You-marry-the-German

This-time-Avery!

But Avery had no use for Germans—unless he needed manure shoveled or his man’s nature satisfied. She had happened upon how deftly he accomplished the latter at John Steigermann’s corn husking. The drinking and the dancing and the games on that cold October night had been incidental to the stripping of a roof-high pile of corn and John Steigermann’s daughter. Avery had bloodied a few noses to find and keep the first red ear, and Leah Steigermann was supposed to kiss him for it. She lifted her skirts to him as well—beautiful wine velvet skirts held high for Avery Holt in a cow stall, and Caroline a witness to it all because she’d thought to keep her other, too-young brother from hiding in the barn and sampling Frederich Graeber’s famous plum brandy.

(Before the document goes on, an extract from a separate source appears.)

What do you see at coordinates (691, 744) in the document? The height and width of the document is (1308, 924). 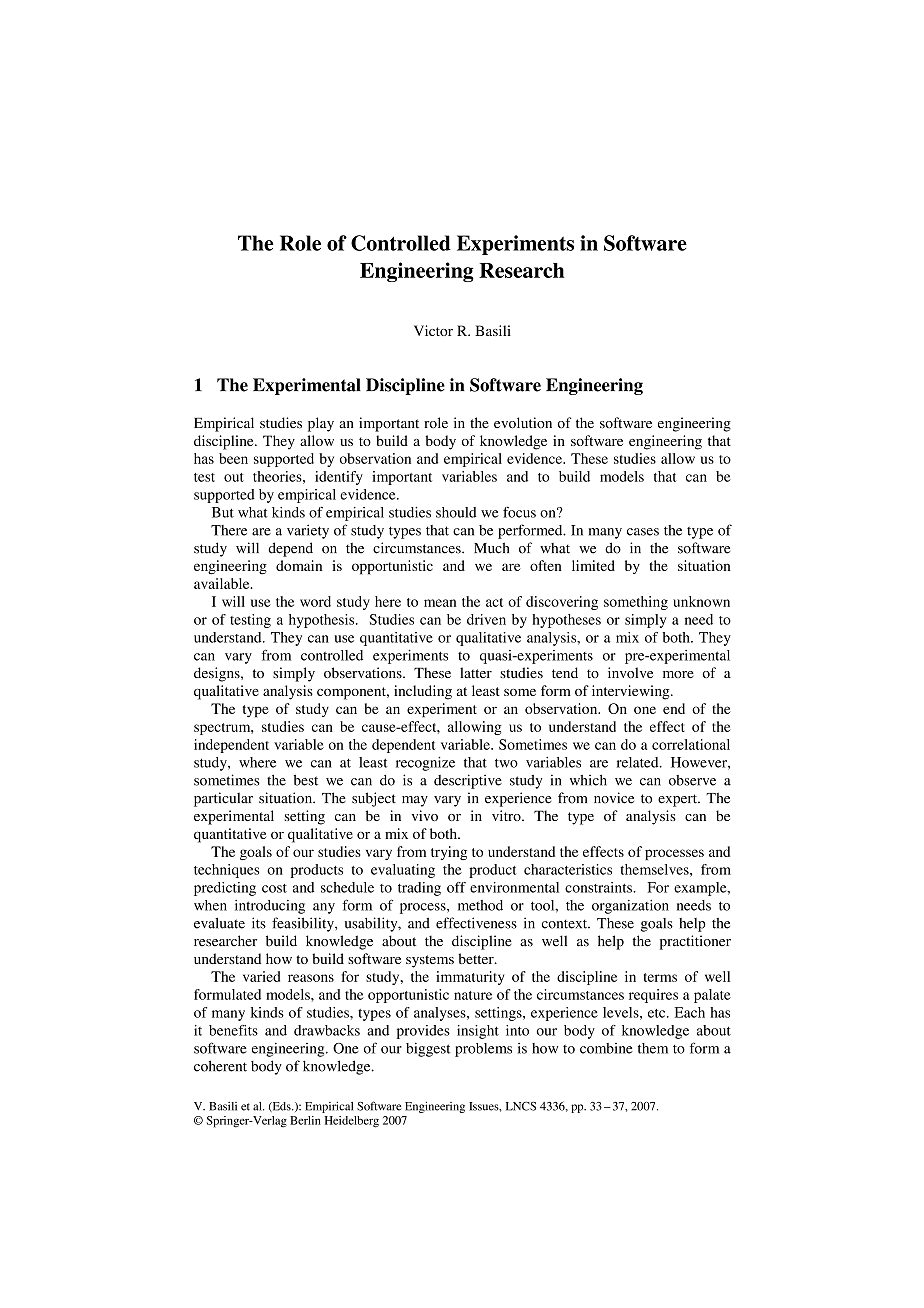 I see `correlational` at bounding box center [691, 744].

Avery slammed his hand down hard on the kitchen table, making her jump. “I’m talking to you, Caroline! I don’t know why you think you can pick and choose here. I said you’re going to marry Frederich—you owe me, Caroline. You and Ann both owe me!”

“Ann is dead. Whatever you think her debt is, surely you can count it paid now. Just how is it I owe you?”

“I sent you to school in town. I stayed here working my tail off and I did without to keep you in ribbons and bread—”

“That was a long time ago. Mother’s inheritance paid for most of my schooling and you know it.”